A aprovação do Projeto de Lei Ordinária 51/2025 pela Câmara de Vereadores de Bento Gonçalves marca uma mudança significativa na forma como é concedido o Título de Cidadão de Bento Gonçalves. Antes restrito a três homenagens por legislatura (quatro anos), agora será possível entregar até 24 títulos por legislatura ou 6 por ano.
Essa alteração levanta uma questão sensível: a desvalorização de uma das principais honrarias do município. Ao aumentar em oito vezes o número de homenagens, corre-se o risco de transformar o reconhecimento em um gesto corriqueiro, esvaziado de real significado.
Um dos principais pontos de crítica gira em torno da possível instrumentalização do título para fins eleitorais. Será que os vereadores pretendem usar a titulação como moeda de troca ou forma de agradar apoiadores políticos? É uma dúvida legítima, especialmente quando se observa o calendário político e a aproximação de novas eleições.
O único voto contrário ao projeto veio do vereador Alcindo Gabrielli (MDB), que alertou para a possibilidade de banalização da homenagem.
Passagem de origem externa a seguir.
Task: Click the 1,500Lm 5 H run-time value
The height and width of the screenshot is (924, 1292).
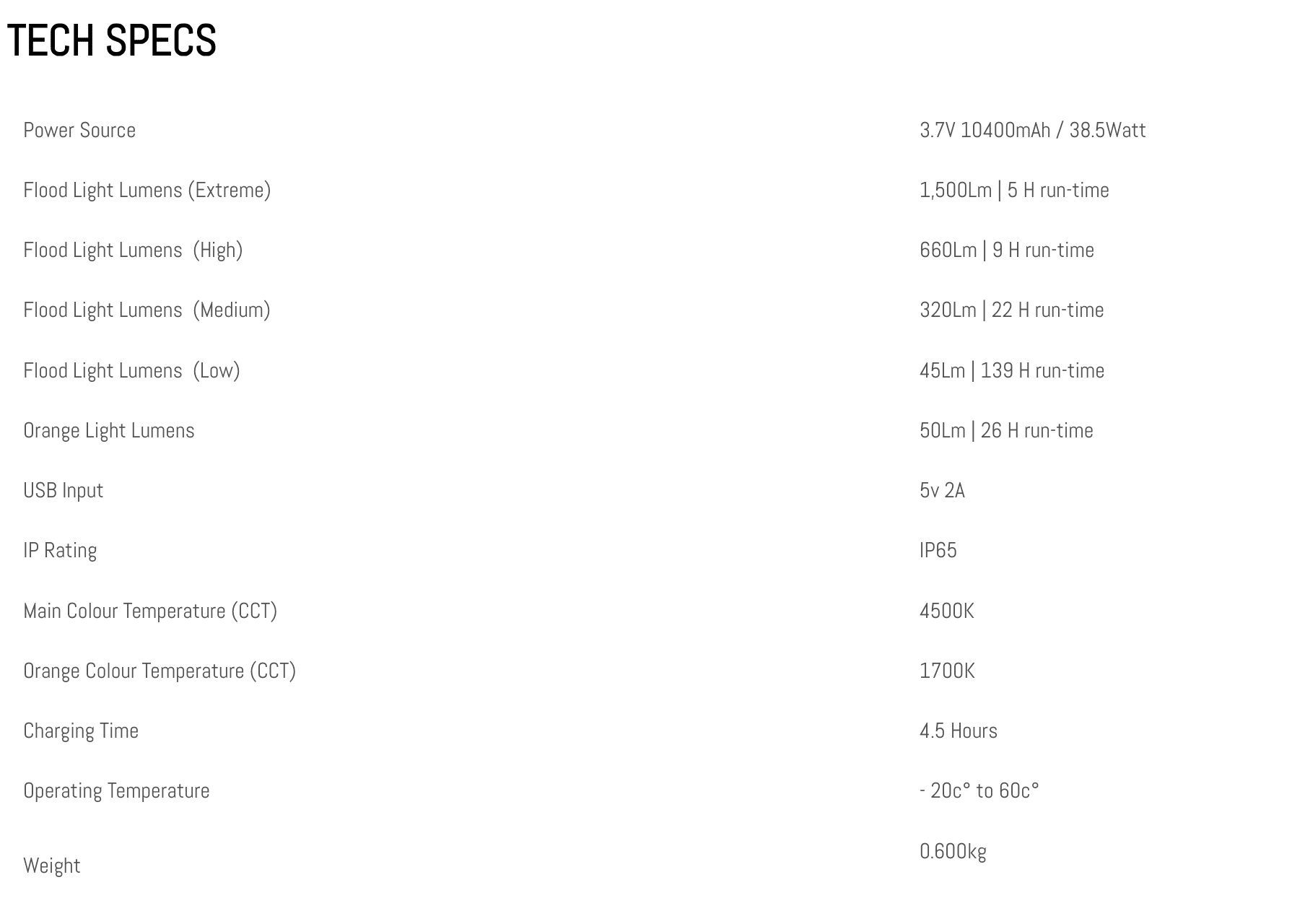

Segundo ele, há risco de o título ser concedido mais por conveniência política do que por mérito real.
A nova redação da lei permite também que estrangeiros sejam homenageados com o Título de Cidadão de Bento Gonçalves, o que amplia o alcance da honraria. Em tese, a medida reconhece contribuições vindas de fora do país que beneficiem a cidade, o que, de certa forma, é muito válido. Mas a mudança levanta suspeitas. Estaria o presidente da Câmara, Anderson Zanella (Progressistas), articulando essa alteração para homenagear o cônsul-geral da Itália em Porto Alegre, Valerio Caruso, por exemplo? A pergunta se impõe diante da pressa e do momento político em que o projeto foi aprovado, justo no ano de comemoração dos 150 anos da Imigração Italiana no Brasil.
O processo lembra o que já ocorre na denominação de ruas em Bento Gonçalves. Hoje, não é necessário ter prestado qualquer serviço relevante ao município para receber uma homenagem toponímica. A falta de critérios claros transformou esse reconhecimento em um ato burocrático e, muitas vezes, político. A ampliação indiscriminada de homenagens ameaça fazer o mesmo com o Título de Cidadão, reduzindo sua importância simbólica e histórica.
O que deveria ser um ato solene e raro — homenagear quem verdadeiramente contribuiu para o desenvolvimento de Bento Gonçalves — corre o risco de virar rotina. A cidade já contou com homenageados notáveis, pessoas que deixaram legado concreto. Se não houver critérios rigorosos e transparência, essa história pode ser apagada pela pressa e pela conveniência.
A sociedade civil de Bento Gonçalves precisa estar atenta. Não basta ter regras no papel — é preciso que haja ética, critério e respeito pelas tradições que realmente valorizam quem fez por merecer tal honraria.